* **Task objective**
Could the lines from the one with "At what coordinates should I click to accomplish: Close" through the end of the listing be restated exactly, with nothing else included?

* **Data records**
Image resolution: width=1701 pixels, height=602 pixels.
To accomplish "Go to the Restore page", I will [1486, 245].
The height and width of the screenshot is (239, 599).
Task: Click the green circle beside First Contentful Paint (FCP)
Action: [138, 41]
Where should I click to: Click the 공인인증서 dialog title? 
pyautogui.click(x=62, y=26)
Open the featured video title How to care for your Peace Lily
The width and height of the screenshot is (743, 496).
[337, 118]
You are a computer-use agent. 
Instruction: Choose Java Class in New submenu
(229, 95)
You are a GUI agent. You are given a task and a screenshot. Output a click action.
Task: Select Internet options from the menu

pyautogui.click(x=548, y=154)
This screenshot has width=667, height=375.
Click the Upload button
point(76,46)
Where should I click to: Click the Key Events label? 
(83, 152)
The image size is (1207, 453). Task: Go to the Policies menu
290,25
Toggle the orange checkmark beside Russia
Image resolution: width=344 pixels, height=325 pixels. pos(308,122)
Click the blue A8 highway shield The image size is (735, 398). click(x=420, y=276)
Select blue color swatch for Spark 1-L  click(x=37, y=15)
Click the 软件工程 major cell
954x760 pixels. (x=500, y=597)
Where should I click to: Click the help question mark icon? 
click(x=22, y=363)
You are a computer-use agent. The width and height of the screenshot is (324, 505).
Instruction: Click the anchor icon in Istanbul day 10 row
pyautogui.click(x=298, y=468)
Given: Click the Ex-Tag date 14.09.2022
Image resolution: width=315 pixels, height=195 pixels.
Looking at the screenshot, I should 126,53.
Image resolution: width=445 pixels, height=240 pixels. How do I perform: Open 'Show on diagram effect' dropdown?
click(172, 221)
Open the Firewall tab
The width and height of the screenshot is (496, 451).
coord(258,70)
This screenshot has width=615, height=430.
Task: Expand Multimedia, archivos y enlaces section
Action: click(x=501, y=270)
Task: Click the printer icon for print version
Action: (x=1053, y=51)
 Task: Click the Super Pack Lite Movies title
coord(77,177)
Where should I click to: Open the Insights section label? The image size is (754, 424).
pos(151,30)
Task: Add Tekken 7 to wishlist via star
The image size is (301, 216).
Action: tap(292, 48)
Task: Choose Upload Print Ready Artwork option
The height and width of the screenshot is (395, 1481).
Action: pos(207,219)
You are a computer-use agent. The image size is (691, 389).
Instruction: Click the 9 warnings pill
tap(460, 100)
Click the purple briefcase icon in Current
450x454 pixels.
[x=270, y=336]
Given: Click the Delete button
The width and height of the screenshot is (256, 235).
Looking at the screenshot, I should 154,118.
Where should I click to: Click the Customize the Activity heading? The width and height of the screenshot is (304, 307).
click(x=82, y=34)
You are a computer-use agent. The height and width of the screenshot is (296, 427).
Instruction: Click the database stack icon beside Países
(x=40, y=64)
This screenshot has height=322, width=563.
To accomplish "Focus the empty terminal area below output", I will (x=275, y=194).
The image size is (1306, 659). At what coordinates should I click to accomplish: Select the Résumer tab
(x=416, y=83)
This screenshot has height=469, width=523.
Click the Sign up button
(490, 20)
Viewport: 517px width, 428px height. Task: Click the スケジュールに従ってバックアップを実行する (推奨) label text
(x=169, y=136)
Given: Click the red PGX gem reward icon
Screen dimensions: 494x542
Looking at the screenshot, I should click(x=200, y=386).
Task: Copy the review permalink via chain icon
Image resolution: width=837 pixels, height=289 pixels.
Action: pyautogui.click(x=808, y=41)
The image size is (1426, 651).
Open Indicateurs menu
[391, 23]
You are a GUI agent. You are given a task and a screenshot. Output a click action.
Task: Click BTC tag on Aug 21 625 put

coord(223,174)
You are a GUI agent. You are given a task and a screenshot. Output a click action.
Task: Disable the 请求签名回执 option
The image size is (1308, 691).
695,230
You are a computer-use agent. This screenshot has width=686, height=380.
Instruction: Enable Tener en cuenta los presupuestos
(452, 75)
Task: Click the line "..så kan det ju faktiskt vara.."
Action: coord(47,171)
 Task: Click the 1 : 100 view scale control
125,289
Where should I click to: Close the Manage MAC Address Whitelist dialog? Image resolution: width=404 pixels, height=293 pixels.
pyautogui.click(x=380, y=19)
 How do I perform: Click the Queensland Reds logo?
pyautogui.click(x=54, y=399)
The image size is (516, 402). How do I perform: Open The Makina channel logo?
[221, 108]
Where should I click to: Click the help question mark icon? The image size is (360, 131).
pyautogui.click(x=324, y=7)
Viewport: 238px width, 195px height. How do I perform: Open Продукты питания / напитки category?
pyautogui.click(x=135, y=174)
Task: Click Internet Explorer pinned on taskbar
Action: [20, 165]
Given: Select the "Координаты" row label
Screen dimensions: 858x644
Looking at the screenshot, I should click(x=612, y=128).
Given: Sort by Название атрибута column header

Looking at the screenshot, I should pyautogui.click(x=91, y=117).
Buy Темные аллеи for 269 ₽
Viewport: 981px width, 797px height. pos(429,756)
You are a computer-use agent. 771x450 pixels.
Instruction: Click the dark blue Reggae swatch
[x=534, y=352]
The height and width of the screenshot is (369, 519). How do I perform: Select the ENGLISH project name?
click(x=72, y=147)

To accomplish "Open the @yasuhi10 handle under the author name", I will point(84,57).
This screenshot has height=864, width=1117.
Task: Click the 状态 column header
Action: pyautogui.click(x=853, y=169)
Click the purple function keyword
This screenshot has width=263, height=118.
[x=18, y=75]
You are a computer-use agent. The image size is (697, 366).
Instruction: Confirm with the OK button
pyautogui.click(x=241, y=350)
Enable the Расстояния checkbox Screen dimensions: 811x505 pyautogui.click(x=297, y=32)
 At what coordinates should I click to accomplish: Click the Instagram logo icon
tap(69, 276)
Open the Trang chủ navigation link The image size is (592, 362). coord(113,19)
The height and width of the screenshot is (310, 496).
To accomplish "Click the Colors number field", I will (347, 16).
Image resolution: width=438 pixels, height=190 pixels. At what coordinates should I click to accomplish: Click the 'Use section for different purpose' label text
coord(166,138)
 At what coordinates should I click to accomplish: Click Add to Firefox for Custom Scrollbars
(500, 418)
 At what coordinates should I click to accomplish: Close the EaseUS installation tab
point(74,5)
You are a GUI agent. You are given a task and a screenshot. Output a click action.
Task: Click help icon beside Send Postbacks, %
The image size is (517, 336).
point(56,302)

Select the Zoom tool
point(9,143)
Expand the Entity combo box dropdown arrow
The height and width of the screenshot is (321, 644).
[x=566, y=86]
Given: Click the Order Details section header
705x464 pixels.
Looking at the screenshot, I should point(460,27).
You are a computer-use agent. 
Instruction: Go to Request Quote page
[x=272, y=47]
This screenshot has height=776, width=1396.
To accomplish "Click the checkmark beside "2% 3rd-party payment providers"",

* **Exercise output**
 At what coordinates should I click to accomplish: Close the EaseUS installation tab
point(74,5)
You are a GUI agent. You are given a task and a screenshot. Output a click action.
Task: Click help icon beside Send Postbacks, %
The image size is (517, 336).
point(56,302)

Select the Zoom tool
point(9,143)
Expand the Entity combo box dropdown arrow
The height and width of the screenshot is (321, 644).
[x=566, y=86]
Given: Click the Order Details section header
705x464 pixels.
Looking at the screenshot, I should point(460,27).
You are a computer-use agent. 
Instruction: Go to Request Quote page
[x=272, y=47]
This screenshot has height=776, width=1396.
To accomplish "Click the checkmark beside "2% 3rd-party payment providers"",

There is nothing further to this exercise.